* **MATERIAL FOR THIS TASK**
▬▬▬▬▬▬
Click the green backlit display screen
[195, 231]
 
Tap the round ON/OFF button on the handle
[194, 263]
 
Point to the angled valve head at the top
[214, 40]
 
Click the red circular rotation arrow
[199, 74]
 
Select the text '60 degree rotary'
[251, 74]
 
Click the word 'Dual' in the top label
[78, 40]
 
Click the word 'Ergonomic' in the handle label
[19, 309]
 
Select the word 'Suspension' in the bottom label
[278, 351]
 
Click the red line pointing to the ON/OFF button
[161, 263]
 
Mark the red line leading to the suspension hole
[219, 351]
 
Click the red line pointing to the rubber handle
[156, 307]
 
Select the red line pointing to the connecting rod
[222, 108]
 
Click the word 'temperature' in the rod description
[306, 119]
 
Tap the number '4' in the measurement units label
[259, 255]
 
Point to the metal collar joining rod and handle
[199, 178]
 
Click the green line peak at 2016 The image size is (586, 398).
▬▬▬▬▬▬
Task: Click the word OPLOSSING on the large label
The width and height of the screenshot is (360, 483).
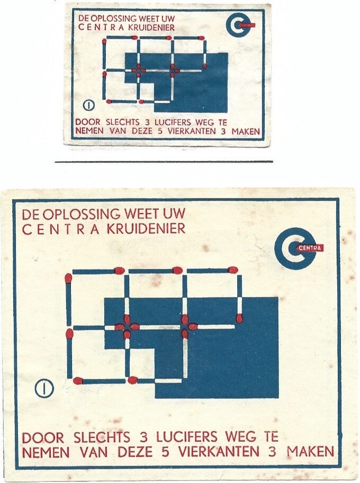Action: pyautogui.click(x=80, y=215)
▬▬▬▬▬▬
* **AIM**
Please count the lines of the data above that contain the string "word". Give only the number.

* **TASK RESPONSE**
5